* Exercise brief: Below are some records. Return exactly the lines from the one with "Where should I click to: Click" to the one with "You are a computer-use agent. The", and nothing else.

· · · · · · ·

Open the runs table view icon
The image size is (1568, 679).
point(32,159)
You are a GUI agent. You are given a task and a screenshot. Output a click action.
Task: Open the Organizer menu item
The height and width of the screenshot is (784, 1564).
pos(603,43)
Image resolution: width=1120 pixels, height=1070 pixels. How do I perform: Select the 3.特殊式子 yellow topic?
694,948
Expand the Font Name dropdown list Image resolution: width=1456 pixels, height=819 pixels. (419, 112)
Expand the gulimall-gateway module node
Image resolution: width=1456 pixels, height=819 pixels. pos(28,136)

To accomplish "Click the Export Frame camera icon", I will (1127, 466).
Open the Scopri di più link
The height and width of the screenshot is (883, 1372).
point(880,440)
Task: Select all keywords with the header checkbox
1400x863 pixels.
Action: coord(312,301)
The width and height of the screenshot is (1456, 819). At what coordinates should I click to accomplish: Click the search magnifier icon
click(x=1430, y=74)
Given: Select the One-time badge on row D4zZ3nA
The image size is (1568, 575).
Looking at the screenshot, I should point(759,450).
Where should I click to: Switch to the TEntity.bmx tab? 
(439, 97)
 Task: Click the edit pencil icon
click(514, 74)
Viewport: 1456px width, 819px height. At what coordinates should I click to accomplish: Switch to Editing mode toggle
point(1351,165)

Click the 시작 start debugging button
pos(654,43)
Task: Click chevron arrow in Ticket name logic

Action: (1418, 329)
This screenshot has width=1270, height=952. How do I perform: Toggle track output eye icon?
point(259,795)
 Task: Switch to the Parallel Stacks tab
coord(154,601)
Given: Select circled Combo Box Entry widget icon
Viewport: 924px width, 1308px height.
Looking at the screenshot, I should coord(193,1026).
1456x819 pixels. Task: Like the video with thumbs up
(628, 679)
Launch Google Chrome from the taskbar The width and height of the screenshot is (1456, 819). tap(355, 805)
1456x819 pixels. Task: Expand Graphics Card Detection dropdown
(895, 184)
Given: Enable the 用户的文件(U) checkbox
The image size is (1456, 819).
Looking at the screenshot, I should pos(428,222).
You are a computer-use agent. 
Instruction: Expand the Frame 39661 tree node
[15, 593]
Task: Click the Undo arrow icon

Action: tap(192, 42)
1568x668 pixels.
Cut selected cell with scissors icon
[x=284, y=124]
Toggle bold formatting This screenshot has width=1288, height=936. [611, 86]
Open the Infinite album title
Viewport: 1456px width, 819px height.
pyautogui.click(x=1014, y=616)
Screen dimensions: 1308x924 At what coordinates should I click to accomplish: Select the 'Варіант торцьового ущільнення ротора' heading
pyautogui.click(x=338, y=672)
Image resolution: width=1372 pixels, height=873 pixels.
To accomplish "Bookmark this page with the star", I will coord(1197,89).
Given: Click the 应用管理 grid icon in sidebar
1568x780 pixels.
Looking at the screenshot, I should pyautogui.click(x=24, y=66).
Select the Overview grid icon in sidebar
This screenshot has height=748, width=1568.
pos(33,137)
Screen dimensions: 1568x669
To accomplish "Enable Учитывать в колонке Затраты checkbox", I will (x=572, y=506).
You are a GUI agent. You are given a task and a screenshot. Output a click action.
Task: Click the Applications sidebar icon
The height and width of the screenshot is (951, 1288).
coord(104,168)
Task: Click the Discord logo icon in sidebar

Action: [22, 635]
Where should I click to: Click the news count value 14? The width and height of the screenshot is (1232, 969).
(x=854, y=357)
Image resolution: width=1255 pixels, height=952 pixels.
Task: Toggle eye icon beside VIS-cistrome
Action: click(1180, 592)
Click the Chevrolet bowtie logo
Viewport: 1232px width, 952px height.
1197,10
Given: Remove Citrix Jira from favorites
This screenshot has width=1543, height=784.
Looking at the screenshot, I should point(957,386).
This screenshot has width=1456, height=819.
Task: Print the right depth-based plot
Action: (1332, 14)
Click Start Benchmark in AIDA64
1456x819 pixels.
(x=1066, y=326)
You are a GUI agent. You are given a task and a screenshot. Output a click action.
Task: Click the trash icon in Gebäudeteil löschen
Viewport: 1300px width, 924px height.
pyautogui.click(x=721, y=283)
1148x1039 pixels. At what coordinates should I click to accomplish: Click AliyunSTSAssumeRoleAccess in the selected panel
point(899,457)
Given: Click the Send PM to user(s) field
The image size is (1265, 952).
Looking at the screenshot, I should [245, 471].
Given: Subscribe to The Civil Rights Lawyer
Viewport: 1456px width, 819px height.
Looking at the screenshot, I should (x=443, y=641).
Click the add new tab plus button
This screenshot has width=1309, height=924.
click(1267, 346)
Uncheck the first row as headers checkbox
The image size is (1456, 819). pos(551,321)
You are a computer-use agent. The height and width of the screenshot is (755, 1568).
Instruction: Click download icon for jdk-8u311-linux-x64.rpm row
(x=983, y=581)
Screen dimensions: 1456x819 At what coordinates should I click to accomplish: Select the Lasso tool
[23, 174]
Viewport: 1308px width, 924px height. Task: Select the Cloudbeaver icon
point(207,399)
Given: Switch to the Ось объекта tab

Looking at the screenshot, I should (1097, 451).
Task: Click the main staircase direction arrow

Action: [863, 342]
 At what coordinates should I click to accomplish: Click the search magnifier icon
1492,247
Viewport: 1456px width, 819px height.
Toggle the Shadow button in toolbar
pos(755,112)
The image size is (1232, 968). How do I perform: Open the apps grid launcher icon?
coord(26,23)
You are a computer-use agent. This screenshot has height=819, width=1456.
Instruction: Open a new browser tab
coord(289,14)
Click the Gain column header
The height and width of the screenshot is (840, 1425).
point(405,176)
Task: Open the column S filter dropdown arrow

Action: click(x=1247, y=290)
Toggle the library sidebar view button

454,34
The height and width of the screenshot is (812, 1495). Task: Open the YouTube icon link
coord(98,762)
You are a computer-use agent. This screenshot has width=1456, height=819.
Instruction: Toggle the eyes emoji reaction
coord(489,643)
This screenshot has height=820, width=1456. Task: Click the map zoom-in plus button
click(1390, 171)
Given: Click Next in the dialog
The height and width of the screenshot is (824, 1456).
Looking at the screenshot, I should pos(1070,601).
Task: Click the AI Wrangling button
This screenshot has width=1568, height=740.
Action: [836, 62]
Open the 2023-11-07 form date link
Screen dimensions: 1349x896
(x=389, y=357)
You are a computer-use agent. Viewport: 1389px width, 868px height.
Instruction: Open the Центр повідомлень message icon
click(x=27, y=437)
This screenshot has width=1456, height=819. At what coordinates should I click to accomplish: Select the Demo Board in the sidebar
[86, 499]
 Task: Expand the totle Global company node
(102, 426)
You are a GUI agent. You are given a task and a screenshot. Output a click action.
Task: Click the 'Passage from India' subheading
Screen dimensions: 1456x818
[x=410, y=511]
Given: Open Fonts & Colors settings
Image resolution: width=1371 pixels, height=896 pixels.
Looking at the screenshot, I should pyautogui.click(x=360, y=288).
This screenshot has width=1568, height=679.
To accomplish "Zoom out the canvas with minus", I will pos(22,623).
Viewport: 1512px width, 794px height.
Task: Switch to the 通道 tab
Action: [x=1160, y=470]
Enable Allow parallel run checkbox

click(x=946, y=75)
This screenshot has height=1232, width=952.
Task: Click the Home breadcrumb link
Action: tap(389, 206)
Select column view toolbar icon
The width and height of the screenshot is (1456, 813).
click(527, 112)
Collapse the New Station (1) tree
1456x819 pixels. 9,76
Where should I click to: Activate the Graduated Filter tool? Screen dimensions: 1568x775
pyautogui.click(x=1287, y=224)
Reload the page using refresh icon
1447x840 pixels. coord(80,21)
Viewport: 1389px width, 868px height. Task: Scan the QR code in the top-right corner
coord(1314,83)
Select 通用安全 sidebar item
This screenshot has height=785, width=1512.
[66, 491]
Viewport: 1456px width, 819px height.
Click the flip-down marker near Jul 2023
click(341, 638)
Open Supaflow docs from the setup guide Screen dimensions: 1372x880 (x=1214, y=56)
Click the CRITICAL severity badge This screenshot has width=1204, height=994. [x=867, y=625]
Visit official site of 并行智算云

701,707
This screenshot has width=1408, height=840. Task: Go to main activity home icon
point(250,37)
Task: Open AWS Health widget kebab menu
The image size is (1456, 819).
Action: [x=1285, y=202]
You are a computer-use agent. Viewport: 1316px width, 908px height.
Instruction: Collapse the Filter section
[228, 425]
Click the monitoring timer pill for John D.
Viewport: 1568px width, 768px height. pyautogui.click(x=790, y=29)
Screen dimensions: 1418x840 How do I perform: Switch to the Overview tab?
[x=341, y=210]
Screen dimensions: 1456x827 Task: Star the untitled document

· · · · · · ·

* Result:
Where should I click to: Click the news count value 14? The width and height of the screenshot is (1232, 969).
(x=854, y=357)
Image resolution: width=1255 pixels, height=952 pixels.
Task: Toggle eye icon beside VIS-cistrome
Action: click(1180, 592)
Click the Chevrolet bowtie logo
Viewport: 1232px width, 952px height.
1197,10
Given: Remove Citrix Jira from favorites
This screenshot has width=1543, height=784.
Looking at the screenshot, I should point(957,386).
This screenshot has width=1456, height=819.
Task: Print the right depth-based plot
Action: (1332, 14)
Click Start Benchmark in AIDA64
1456x819 pixels.
(x=1066, y=326)
You are a GUI agent. You are given a task and a screenshot. Output a click action.
Task: Click the trash icon in Gebäudeteil löschen
Viewport: 1300px width, 924px height.
pyautogui.click(x=721, y=283)
1148x1039 pixels. At what coordinates should I click to accomplish: Click AliyunSTSAssumeRoleAccess in the selected panel
point(899,457)
Given: Click the Send PM to user(s) field
The image size is (1265, 952).
Looking at the screenshot, I should [245, 471].
Given: Subscribe to The Civil Rights Lawyer
Viewport: 1456px width, 819px height.
Looking at the screenshot, I should (x=443, y=641).
Click the add new tab plus button
This screenshot has width=1309, height=924.
click(1267, 346)
Uncheck the first row as headers checkbox
The image size is (1456, 819). pos(551,321)
You are a computer-use agent. The height and width of the screenshot is (755, 1568).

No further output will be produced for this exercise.